Saved data entries
⁂
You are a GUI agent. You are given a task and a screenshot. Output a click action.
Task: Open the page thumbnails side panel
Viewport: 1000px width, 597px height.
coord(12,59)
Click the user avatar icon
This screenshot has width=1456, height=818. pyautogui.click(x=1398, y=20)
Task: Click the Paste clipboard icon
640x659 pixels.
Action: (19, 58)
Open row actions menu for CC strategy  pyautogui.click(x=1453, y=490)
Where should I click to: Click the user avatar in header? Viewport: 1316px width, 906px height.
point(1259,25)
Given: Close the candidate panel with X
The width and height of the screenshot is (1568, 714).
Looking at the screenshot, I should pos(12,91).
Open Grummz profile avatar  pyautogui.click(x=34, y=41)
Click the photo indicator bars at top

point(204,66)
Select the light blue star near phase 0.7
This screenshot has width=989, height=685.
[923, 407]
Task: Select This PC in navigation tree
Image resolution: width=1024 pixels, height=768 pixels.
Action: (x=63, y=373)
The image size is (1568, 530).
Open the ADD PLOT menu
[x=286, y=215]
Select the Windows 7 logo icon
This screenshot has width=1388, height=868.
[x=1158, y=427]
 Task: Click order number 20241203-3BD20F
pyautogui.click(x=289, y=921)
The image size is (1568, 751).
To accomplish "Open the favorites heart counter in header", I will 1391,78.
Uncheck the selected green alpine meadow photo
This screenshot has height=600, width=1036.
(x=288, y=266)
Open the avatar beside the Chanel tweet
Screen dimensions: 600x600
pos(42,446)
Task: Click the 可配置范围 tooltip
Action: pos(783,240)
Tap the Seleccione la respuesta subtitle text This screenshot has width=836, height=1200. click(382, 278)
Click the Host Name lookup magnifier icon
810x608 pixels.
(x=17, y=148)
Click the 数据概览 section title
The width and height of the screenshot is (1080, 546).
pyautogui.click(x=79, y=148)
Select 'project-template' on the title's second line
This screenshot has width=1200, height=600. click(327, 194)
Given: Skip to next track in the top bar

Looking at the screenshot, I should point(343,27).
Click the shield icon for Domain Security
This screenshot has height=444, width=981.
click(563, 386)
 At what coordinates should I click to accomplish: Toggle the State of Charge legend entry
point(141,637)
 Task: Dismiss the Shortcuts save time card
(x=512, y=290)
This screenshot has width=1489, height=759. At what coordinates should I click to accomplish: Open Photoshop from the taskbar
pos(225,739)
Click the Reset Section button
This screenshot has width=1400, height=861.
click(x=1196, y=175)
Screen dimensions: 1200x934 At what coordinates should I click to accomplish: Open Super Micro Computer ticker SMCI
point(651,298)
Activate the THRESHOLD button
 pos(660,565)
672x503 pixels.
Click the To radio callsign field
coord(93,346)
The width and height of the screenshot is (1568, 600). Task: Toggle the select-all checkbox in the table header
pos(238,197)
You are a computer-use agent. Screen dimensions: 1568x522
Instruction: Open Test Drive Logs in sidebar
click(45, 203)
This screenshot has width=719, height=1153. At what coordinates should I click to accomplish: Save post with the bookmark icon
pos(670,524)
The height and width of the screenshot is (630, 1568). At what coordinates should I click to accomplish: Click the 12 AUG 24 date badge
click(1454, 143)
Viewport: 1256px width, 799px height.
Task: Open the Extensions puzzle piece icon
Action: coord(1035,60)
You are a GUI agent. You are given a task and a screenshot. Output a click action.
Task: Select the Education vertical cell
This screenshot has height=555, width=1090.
⁂
About this exercise: What you return must be an exact retyping of the lines above starting at the line with "Given: Close the candidate panel with X" and ending at the line with "The image size is (1568, 751).", and nothing besides.

Answer for this exercise:
Given: Close the candidate panel with X
The width and height of the screenshot is (1568, 714).
Looking at the screenshot, I should pos(12,91).
Open Grummz profile avatar  pyautogui.click(x=34, y=41)
Click the photo indicator bars at top

point(204,66)
Select the light blue star near phase 0.7
This screenshot has width=989, height=685.
[923, 407]
Task: Select This PC in navigation tree
Image resolution: width=1024 pixels, height=768 pixels.
Action: (x=63, y=373)
The image size is (1568, 530).
Open the ADD PLOT menu
[x=286, y=215]
Select the Windows 7 logo icon
This screenshot has width=1388, height=868.
[x=1158, y=427]
 Task: Click order number 20241203-3BD20F
pyautogui.click(x=289, y=921)
The image size is (1568, 751).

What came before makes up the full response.